Seems pretty quick to me.
> When
> my colleague cancelled the download (due to impracticality of this)
> and erased what had already been transferred, she hit the wall and
> discovered the infamous deletion bug -- that which had persisted in
> Windows since its 95 release. It was never fixed, until a few years
> ago.
Leave it to a Linux "advocate" to bring up Windows bugs from 10 years ago.
This is why you guys can't be taken seriously.
> I am never doing that again. She can burn her time working like
> Sisyphus < http://www.mythweb.com/encyc/entries/sisyphus.html >, but
> when others are in the loop, she ought to use a proper research (or
> lack thereof) platform.

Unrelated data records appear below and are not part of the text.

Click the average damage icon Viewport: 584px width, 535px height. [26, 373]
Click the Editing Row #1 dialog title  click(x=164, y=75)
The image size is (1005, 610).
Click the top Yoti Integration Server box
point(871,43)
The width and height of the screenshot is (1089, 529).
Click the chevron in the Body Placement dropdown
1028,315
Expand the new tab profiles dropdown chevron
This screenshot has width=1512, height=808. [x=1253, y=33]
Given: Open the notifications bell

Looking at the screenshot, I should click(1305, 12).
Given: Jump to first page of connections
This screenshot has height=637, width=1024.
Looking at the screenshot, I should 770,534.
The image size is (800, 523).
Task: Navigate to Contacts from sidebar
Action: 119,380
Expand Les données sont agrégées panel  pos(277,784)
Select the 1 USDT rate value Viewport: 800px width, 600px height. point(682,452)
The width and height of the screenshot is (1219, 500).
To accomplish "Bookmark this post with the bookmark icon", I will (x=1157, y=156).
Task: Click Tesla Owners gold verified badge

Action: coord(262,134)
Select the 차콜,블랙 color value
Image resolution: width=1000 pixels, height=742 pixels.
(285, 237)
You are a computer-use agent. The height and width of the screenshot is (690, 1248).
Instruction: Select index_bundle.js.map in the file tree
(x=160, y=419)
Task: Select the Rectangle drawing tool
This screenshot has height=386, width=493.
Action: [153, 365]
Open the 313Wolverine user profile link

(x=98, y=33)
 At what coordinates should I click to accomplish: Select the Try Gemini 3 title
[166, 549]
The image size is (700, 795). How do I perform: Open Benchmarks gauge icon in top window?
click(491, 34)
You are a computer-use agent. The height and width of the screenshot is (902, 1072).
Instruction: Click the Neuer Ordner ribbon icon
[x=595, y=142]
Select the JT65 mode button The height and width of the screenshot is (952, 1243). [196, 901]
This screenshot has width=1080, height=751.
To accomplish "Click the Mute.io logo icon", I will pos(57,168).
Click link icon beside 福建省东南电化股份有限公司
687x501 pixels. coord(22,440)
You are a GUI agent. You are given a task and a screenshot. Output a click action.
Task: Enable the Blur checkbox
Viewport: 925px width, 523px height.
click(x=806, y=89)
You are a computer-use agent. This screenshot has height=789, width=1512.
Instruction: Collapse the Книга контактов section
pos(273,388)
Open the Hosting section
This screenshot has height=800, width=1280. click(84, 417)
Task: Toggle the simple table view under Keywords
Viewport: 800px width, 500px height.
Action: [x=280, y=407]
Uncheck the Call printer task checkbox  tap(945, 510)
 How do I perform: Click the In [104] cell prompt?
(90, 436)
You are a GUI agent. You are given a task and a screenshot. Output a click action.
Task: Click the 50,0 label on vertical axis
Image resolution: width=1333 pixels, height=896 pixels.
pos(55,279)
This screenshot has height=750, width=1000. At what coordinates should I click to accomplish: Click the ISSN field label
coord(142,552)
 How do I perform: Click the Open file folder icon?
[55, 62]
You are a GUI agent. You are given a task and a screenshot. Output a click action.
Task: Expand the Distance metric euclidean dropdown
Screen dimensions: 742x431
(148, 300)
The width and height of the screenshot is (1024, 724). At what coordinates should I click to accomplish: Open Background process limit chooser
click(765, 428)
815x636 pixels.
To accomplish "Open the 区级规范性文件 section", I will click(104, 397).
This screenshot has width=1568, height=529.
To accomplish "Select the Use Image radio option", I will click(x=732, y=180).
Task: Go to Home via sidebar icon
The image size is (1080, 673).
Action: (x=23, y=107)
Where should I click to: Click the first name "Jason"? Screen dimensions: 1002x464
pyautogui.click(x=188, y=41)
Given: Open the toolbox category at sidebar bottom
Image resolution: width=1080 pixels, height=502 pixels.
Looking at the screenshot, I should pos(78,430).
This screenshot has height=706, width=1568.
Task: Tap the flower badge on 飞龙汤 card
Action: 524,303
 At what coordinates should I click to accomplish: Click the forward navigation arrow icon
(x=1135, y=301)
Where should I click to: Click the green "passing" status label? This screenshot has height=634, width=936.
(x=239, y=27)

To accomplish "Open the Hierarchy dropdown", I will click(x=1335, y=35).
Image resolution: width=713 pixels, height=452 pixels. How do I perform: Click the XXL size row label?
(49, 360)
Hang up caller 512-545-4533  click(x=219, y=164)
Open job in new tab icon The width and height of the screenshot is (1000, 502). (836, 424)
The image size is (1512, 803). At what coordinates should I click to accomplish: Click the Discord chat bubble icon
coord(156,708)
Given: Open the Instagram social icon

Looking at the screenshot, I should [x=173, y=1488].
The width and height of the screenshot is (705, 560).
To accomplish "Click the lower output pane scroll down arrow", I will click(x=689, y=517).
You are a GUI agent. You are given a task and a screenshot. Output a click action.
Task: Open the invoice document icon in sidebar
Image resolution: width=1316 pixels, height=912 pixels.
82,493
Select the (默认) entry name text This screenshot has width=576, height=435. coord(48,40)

Once of my motives for ditching Windows
> entirely is was its incapability of dealing with a deep file
> structure/hierarchy.
You mean something like
/folder/where/Roy/stores/all/his/bogus/Linux_and_Windows/lies/?
> When the filesystem is deficient, there is not
> much hope for the O/S that sits atop it.
Is this what you repeat to yourself each time Windows 95% PC market share
numbers are tossed at you?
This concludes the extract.